Makülopapüler döküntü : Bu terim, rengi bozulmuş cildin hem düz hem de kabarık alanlarını tanımlar. İspanya’da 375 hasta üzerinde yapılan bir çalışmada, COVID ile ilişkili cilt değişiklikleri olan hastaların% 47’sinde bu tür bir döküntü olduğu bulundu.

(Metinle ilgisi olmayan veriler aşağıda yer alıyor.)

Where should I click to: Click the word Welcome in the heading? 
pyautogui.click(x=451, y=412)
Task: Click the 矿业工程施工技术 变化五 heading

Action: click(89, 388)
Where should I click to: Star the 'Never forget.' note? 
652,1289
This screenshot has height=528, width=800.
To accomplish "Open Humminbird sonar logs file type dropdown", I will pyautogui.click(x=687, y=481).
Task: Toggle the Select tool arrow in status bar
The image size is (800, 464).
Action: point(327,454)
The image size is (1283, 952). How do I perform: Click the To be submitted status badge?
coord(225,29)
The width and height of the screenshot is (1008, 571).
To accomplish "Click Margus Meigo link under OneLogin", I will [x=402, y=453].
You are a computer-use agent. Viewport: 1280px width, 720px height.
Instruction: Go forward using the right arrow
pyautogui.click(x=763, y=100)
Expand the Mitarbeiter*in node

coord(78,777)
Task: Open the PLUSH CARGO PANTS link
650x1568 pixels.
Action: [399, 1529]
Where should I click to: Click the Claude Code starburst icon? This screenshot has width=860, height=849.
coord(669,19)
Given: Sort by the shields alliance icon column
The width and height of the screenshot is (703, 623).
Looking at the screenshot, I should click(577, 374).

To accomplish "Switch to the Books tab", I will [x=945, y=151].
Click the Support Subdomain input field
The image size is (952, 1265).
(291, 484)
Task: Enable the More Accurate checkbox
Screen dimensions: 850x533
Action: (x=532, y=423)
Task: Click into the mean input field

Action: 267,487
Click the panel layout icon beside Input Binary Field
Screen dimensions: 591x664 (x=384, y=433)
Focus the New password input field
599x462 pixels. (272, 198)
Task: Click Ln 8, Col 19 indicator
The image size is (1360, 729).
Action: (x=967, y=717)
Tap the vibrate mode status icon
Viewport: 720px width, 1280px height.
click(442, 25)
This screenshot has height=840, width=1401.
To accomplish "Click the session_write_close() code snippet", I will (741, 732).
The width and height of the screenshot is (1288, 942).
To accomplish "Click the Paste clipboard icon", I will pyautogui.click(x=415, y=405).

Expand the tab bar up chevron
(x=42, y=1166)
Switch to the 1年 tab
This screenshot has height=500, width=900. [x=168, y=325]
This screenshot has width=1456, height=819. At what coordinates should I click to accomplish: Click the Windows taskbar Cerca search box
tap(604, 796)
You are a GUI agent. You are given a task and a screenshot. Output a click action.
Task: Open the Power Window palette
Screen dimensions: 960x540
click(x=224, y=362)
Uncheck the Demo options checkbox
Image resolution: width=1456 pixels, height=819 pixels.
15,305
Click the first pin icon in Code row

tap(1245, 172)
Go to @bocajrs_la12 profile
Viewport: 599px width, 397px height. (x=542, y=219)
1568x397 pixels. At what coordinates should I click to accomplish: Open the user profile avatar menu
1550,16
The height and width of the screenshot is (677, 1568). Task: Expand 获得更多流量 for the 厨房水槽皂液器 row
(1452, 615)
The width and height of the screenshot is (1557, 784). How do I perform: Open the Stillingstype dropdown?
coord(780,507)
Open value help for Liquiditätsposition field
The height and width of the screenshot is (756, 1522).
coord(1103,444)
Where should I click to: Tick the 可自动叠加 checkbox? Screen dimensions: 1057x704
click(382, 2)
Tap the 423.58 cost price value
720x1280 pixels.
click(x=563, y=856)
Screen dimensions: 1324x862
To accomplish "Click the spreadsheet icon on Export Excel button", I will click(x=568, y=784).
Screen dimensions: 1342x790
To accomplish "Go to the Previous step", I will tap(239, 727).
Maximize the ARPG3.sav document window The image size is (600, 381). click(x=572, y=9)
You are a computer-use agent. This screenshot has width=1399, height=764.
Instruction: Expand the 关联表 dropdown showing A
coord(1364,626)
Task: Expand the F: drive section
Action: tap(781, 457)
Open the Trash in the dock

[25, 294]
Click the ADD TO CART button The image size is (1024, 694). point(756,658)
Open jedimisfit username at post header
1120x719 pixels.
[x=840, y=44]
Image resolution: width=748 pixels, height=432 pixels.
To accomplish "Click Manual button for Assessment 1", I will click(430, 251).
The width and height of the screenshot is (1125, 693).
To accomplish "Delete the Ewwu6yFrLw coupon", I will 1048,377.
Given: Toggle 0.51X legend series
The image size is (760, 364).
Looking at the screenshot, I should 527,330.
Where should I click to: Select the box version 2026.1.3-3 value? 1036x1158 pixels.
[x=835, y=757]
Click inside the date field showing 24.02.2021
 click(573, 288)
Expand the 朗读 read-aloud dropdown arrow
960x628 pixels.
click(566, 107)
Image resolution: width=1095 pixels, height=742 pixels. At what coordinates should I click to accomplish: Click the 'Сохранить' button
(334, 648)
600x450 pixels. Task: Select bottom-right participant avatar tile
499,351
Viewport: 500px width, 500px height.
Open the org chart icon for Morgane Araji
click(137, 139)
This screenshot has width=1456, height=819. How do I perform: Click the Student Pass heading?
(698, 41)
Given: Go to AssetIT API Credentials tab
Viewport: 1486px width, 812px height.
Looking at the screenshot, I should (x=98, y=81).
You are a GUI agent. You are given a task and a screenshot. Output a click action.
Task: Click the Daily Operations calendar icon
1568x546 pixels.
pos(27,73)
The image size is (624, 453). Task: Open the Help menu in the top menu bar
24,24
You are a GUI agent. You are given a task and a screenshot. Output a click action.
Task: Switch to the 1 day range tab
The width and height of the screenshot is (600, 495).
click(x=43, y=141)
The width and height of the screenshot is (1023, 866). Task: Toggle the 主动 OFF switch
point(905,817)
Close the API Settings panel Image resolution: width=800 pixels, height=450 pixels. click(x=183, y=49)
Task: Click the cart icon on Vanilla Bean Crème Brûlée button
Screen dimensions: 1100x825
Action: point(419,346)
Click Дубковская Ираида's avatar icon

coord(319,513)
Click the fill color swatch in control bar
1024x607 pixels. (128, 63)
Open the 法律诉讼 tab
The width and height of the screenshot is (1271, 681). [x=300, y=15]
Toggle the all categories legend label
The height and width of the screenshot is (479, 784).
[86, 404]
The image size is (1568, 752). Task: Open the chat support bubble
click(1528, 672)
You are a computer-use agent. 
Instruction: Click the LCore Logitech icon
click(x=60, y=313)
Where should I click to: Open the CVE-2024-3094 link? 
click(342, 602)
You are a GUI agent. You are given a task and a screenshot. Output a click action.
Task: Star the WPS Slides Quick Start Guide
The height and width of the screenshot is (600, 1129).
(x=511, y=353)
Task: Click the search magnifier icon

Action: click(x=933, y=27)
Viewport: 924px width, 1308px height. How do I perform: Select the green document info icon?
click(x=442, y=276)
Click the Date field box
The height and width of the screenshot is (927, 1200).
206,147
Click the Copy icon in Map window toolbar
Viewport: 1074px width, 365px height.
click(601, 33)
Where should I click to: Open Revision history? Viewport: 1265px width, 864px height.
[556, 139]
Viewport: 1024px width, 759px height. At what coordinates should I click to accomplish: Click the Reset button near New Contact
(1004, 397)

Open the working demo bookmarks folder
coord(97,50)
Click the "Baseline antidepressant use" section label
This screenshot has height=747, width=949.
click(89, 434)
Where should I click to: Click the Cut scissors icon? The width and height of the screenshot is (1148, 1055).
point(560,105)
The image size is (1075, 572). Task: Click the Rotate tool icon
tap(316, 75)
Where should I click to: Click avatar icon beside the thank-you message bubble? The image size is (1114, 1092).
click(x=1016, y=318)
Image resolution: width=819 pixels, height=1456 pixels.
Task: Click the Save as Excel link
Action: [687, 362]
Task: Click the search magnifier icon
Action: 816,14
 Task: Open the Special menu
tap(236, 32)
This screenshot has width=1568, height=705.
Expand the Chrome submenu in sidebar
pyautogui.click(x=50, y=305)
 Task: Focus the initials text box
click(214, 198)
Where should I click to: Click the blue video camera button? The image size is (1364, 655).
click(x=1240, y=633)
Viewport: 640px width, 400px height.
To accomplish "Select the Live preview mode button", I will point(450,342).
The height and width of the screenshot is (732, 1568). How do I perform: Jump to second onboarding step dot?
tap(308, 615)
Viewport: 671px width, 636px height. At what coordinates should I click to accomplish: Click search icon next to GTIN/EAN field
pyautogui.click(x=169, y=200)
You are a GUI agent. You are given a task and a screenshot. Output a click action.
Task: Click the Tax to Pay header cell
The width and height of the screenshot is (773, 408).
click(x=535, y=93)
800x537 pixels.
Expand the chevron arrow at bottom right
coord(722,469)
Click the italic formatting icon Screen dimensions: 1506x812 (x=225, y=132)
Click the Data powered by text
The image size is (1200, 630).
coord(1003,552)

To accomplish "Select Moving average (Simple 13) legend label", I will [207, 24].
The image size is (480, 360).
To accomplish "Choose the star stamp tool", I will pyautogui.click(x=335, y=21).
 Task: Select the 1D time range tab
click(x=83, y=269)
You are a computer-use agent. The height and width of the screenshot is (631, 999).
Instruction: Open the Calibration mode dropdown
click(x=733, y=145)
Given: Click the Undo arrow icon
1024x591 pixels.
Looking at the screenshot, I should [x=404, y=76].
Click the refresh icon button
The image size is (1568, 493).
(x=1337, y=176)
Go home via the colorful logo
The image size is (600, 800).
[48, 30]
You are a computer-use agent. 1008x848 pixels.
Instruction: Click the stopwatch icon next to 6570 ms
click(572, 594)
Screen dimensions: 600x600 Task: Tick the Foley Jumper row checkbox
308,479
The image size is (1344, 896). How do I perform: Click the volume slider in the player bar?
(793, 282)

Bunlar daha şiddetli COVID-19 semptomları ile ilişkiliydi ve çoğunlukla orta yaşlı ila yaşlı hastalarda gövdede bulundu. Enfeksiyondan 20-36 gün sonra ortaya çıkarak 7-18 gün sürme eğilimindeydiler. Önerilen bir neden, vücudun bağışıklık sisteminin aşırı hızlanmaya başlamasıdır. Bazı hastalarda, enfeksiyondan 7-10 gün sonra hiperinflamatuar bir faz meydana gelir ve bu da doku hasarına ve potansiyel olarak daha şiddetli hastalık ve ölüme yol açar.
Ürtiker olarak da bilinen bunlar, cildin kaşınan kabarık bölgeleridir. Çin ve İtalya’daki dört hastaneyi kapsayan bir çalışmada, deri değişikliklerinden şikayet eden COVID-19 hastalarının% 26’sı kurdeşen ile başvurdu.
Kurdeşen tipik olarak diğer semptomlardan önce gelir veya aynı zamanda bulunur, bu da onları tanı için yararlı kılar. Orta yaşlı hastalar arasında daha yaygındır ve daha şiddetli hastalıklarla ilişkilidir. Viral enfeksiyonlar, hücrelerin parçalanmasına ve bağışıklık sistemindeki bir dizi reaksiyon yoluyla histamin salınmasına neden oldukları için bilinen bir tetikleyicisidir.
Bununla birlikte, kortikosteroidler ve remdesevir gibi COVID-19’u tedavi etmek için kullanılan birçok ilacın da belirgin bir yan etkisi olduğunu unutmamak önemlidir.
Vesiküler Lezyonlar : Bunlar, su çiçeğinde görülenlere benzer şekilde, cilt altında berrak sıvı dolu keselerdir. Yukarıdaki cilt koşullarına kıyasla daha az yaygındır: COVID-19 ile ilişkili cilt değişiklikleri ile ilgili daha önce bahsedilen İspanyol çalışmasında, hastaların sadece% 9’unda bu veziküller vardı.
Bununla birlikte, COVID-19’a sahip birinin halihazırda listelenenden daha spesifik bir göstergesi olduğu ve bu nedenle teşhis için daha yararlı olduğu düşünülmektedir. Enfeksiyondan yaklaşık 14 gün sonra hafif hastalığı olan hastalarda görülürler.